> _TASK A_:
According to the recital review, what program was Michelle Bradley a member of when she made her Miami debut in 2016?

> _EXTRACT TO READ_:
## begin

Soprano Bradley soars high in recital for Friends of Chamber Music

By Lawrence Budmen

Michelle Bradley performed Thursday night at Temple Beth Am in PInecrest. Photo: Shawn Ehlers

Michelle Bradley performed Thursday night at Temple Beth Am in PInecrest. Photo: Shawn Ehlers

In 2016 soprano Michelle Bradley, then a member of the Metropolitan Opera’s Young Artist Development Program, made her Miami debut in a recital for Friends of Chamber Music. She demonstrated exceptional vocal gifts that marked her as a highly promising future operatic heroine.

Bradley returned on Thursday night to Julian Kreeger’s long-running series and there was no doubt that this young singer was now a more polished, successful artist. Her active career now spans major opera and concert engagements in Europe and the Americas.

The intimacy of the sanctuary at Temple Beth Am in Pinecrest was perfect for Bradley’s gracious presentation. Her running commentary between selections combined wit and charm with vital contextual information, particularly for the operatic excerpts. With Ken Noda at the piano providing stellar support in widely diverse repertoire, Bradley’s program was a feast of splendid vocalism and a harbinger of great things to come.

Bradley has played the role of Donna Anna in Mozart’s Don Giovanni and she opened with that heroine’s aria “Non mi dir.” She displayed superb control of her voluminous instrument. Bradley’s high notes gleamed and she molded Mozart’s phrases with long spun elegance. At full strength, her outpouring of radiant tone and seamless projection, with no scooping between registers, brought vibrant life to Donna Anna’s plea to her lover. Bradley’s accurate coloratura runs in the coda capped a stylish and vocally luxuriant performance.

Samuel Barber’s Hermit Songs were written in 1953 and premiered by the legendary Leontyne Price. The ten-song cycle is based on texts by Irish monks from the 8th to 13th centuries in translations by W.H. Auden among others.

Bradley encapsulated the essence of each of these vignettes, the moods shifting from humor and playfulness to anguish. Bradley sang “At St. Patrick’s Purgatory,” the opening song, with the gutsy aura of a gospel singer, reflecting her own musical roots in the church. The brief, “Church Bells at Night” is prime Barber and Bradley’s silvery high tones were plush icing on this lyrical confection. She captured the testament of faith in “St. Ita’s Vision” with great emotion and feeling. Noda’s whirling keyboard figurations were articulated with consummate artistry.

## end

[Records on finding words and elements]
## begin

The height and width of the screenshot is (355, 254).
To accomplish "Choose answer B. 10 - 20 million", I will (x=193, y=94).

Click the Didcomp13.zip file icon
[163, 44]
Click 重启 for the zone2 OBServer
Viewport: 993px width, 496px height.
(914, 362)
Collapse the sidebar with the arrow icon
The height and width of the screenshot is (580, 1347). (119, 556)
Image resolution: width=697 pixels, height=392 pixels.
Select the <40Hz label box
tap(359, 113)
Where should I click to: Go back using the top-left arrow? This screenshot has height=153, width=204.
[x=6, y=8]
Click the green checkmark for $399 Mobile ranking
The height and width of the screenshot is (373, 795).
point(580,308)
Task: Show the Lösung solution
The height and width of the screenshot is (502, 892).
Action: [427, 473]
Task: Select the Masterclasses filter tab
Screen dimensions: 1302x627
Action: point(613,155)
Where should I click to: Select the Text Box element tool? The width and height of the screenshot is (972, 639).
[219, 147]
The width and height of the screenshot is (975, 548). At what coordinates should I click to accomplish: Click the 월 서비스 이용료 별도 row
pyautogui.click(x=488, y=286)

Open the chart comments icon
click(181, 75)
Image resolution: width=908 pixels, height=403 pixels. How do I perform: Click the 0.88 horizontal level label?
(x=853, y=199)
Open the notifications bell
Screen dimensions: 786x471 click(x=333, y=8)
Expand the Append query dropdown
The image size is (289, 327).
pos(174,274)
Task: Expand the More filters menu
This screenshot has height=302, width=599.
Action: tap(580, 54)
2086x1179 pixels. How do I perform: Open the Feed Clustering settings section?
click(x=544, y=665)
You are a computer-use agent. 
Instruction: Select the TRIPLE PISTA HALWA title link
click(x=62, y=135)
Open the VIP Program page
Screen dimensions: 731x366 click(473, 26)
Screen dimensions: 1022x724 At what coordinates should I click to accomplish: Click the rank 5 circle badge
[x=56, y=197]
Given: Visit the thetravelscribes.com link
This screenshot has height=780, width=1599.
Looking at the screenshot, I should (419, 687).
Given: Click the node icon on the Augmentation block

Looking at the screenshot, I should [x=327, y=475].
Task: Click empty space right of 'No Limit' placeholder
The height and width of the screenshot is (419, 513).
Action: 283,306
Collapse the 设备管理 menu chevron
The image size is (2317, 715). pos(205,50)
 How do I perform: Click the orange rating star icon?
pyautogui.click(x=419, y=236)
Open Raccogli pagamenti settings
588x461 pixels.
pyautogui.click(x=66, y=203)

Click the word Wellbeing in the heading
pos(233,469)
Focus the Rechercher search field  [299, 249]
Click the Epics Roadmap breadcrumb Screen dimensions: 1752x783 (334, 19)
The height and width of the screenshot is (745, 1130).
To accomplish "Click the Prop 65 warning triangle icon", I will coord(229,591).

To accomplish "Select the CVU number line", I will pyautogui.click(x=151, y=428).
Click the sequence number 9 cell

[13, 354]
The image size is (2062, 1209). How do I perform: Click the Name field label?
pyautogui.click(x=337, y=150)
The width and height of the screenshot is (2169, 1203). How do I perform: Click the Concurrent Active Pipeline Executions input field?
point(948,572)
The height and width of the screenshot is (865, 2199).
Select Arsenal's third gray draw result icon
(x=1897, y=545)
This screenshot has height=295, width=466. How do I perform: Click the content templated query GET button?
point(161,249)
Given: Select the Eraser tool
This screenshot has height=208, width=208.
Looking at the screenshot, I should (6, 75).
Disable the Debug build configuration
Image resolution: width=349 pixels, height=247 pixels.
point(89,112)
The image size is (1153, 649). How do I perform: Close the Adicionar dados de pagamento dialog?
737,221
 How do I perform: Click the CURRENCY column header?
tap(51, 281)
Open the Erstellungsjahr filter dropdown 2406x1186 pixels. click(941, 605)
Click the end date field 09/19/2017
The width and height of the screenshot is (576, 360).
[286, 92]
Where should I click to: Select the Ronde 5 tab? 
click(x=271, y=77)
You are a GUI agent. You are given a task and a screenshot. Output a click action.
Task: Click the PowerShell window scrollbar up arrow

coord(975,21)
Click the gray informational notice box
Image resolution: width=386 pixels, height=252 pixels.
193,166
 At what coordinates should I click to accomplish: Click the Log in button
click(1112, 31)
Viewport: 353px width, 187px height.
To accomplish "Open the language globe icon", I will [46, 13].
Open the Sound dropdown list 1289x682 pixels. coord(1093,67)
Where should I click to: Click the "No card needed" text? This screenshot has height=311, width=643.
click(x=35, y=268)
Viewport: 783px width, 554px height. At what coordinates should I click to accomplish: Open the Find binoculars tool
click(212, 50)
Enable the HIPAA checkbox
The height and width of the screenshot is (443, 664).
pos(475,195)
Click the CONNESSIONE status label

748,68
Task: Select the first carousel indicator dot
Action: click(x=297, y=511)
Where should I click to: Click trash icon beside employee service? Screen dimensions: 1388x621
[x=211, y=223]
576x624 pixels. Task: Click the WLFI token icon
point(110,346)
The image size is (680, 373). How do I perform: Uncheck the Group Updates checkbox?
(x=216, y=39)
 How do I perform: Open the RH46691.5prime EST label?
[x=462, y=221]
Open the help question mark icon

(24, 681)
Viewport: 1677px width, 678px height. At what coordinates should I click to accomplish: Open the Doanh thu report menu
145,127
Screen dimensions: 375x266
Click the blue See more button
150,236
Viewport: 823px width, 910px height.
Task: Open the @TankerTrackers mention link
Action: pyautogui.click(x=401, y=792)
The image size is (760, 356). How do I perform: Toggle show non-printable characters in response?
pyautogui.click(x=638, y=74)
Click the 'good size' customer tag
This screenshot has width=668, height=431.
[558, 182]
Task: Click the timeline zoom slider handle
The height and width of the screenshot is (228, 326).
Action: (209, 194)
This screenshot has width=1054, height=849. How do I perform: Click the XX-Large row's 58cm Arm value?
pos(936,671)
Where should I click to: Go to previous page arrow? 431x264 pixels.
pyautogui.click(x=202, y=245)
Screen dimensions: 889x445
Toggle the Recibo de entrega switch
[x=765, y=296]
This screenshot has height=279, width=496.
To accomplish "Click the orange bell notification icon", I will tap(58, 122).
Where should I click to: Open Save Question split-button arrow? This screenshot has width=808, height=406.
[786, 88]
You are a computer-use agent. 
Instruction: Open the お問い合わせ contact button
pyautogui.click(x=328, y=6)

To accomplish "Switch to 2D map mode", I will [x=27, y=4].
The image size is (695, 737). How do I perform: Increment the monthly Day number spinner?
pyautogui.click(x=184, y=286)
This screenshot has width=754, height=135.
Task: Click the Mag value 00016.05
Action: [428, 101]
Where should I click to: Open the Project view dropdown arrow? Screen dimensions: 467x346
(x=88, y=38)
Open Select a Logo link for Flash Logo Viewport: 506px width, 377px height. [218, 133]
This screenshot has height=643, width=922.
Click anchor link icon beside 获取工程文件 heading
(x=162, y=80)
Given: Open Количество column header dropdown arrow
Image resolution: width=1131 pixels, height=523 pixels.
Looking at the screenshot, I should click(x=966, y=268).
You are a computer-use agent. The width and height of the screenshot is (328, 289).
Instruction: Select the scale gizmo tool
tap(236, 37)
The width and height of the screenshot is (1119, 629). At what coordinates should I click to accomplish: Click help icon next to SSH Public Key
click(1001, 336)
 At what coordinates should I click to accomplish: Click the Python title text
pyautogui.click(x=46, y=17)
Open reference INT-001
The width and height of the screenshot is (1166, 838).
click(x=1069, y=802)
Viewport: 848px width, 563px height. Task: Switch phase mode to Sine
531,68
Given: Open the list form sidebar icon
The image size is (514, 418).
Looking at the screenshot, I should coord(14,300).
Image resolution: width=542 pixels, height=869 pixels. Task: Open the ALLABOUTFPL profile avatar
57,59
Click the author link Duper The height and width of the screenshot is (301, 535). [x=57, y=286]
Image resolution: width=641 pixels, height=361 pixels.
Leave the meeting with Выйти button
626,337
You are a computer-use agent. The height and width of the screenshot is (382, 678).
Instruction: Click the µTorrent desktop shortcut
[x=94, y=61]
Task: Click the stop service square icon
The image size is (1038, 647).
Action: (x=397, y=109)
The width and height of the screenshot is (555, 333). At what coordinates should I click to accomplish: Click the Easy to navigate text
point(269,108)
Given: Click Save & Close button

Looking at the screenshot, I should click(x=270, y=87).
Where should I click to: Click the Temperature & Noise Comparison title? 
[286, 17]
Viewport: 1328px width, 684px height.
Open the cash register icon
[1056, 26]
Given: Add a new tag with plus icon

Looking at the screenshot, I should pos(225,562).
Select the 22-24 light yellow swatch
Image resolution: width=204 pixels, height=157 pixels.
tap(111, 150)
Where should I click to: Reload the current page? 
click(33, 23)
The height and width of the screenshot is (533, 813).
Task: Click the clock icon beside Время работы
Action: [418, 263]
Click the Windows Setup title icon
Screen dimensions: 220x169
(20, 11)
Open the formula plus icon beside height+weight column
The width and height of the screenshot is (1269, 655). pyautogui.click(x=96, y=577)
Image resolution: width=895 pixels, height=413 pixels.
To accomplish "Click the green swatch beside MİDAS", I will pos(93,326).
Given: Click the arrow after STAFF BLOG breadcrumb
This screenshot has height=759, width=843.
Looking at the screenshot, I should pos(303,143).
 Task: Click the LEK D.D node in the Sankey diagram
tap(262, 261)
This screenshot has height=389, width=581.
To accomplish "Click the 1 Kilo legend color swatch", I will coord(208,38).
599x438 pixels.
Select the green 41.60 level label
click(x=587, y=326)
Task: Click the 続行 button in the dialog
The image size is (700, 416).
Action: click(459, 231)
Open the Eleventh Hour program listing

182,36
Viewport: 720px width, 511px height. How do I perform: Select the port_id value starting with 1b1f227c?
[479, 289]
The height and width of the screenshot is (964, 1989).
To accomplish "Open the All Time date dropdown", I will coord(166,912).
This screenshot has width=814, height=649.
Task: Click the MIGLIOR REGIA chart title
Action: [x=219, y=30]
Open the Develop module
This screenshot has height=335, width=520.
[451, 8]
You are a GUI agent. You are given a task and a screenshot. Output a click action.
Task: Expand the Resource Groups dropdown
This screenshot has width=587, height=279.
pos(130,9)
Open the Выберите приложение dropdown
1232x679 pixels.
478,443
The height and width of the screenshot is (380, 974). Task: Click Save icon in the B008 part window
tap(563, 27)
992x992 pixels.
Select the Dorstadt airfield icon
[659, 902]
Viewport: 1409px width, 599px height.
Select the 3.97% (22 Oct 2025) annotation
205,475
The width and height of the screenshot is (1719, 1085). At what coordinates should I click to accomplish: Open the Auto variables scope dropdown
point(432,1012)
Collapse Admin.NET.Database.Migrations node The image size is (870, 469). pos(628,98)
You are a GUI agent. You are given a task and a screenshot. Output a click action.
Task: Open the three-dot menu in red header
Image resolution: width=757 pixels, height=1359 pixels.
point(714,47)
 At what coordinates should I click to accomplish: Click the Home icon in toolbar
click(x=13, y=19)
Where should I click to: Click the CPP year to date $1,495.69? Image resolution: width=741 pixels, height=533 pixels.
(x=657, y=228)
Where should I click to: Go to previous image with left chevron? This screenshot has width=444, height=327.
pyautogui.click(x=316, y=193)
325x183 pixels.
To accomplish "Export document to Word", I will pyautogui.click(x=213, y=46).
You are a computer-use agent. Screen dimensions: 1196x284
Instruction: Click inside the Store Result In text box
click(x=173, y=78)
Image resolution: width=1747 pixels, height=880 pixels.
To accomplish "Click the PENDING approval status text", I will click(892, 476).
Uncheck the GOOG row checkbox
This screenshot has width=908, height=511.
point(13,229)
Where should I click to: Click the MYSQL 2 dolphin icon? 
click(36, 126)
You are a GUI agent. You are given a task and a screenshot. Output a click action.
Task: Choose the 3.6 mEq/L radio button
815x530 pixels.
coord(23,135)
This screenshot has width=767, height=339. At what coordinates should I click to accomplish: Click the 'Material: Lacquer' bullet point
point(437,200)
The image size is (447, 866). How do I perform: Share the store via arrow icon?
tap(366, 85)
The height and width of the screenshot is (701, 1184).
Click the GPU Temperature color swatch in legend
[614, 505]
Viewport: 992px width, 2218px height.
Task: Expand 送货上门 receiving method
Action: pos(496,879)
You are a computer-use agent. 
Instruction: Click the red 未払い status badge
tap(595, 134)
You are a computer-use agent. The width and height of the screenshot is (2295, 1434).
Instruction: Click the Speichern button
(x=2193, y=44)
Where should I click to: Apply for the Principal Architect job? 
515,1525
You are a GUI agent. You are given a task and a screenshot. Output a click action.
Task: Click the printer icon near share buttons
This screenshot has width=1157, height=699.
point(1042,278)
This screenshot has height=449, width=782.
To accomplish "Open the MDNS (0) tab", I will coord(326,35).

## end

> _TASK B_:
Tally the lines of the records above that contain the string "node", and give only the number.

> _TASK RESPONSE A_:
She was a member of the Metropolitan Opera's Young Artist Development Program.

> _TASK RESPONSE B_:
3